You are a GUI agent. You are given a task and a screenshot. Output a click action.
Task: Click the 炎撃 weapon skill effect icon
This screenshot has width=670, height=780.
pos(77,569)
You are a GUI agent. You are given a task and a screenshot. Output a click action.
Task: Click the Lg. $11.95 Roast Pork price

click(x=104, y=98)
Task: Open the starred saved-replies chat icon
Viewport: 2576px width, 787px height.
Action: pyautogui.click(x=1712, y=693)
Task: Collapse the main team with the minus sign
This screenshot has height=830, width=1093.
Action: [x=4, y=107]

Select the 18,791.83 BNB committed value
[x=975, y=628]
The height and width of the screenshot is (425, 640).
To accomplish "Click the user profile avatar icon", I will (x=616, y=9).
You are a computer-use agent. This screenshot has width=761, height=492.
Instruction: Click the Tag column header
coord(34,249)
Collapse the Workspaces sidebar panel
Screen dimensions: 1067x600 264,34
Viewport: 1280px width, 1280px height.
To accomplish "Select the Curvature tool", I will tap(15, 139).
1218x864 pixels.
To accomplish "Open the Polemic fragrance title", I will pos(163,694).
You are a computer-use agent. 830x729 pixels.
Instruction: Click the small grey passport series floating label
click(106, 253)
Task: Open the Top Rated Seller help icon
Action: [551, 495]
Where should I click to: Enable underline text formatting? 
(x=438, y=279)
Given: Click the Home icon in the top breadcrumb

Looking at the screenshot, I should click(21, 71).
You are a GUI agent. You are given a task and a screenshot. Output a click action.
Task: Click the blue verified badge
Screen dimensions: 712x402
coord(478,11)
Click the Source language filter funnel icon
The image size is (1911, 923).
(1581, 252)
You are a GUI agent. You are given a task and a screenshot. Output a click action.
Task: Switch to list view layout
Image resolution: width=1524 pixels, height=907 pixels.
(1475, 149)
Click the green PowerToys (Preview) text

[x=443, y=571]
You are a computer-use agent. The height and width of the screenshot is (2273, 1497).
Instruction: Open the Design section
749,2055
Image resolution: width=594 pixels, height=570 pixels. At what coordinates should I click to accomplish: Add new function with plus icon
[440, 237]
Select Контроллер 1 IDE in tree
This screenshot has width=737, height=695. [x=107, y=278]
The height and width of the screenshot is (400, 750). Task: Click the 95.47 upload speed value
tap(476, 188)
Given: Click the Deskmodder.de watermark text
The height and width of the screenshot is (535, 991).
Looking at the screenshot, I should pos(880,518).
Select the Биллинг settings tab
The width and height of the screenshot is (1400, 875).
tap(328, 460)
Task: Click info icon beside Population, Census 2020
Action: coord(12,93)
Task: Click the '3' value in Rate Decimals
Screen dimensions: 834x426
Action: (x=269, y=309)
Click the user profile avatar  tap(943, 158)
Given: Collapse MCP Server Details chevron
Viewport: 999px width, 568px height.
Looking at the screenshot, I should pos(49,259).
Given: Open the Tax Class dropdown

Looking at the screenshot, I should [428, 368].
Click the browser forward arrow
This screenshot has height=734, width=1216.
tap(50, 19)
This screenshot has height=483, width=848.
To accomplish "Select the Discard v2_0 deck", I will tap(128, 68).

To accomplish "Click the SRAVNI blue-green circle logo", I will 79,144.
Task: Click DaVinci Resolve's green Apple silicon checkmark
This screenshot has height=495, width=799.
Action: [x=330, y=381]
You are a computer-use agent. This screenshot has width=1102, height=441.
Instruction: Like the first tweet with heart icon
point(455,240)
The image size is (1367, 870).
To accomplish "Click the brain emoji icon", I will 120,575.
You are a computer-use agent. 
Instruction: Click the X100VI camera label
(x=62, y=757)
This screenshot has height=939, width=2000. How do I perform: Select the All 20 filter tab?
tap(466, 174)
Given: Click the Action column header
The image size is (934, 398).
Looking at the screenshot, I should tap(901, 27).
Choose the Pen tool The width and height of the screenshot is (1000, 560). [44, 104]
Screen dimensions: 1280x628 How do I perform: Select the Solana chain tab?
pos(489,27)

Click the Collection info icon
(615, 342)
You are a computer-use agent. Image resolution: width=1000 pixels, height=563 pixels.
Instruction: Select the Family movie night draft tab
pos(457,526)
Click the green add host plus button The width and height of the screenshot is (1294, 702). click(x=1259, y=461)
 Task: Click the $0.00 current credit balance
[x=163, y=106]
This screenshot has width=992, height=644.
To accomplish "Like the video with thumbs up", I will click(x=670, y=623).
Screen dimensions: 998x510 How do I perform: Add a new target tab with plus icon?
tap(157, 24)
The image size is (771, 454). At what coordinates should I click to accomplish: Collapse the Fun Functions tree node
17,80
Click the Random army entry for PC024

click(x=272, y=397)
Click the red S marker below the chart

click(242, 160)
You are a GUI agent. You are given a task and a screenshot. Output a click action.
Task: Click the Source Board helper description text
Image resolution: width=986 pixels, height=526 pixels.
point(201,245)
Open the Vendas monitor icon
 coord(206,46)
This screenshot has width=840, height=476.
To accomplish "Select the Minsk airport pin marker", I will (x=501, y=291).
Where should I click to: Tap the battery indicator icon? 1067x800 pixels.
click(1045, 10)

※

Copy, from the material above, each line in which the string "Source" occurs.

__EXERCISE SOLUTION__.
Click the Source language filter funnel icon
Task: Click the Source Board helper description text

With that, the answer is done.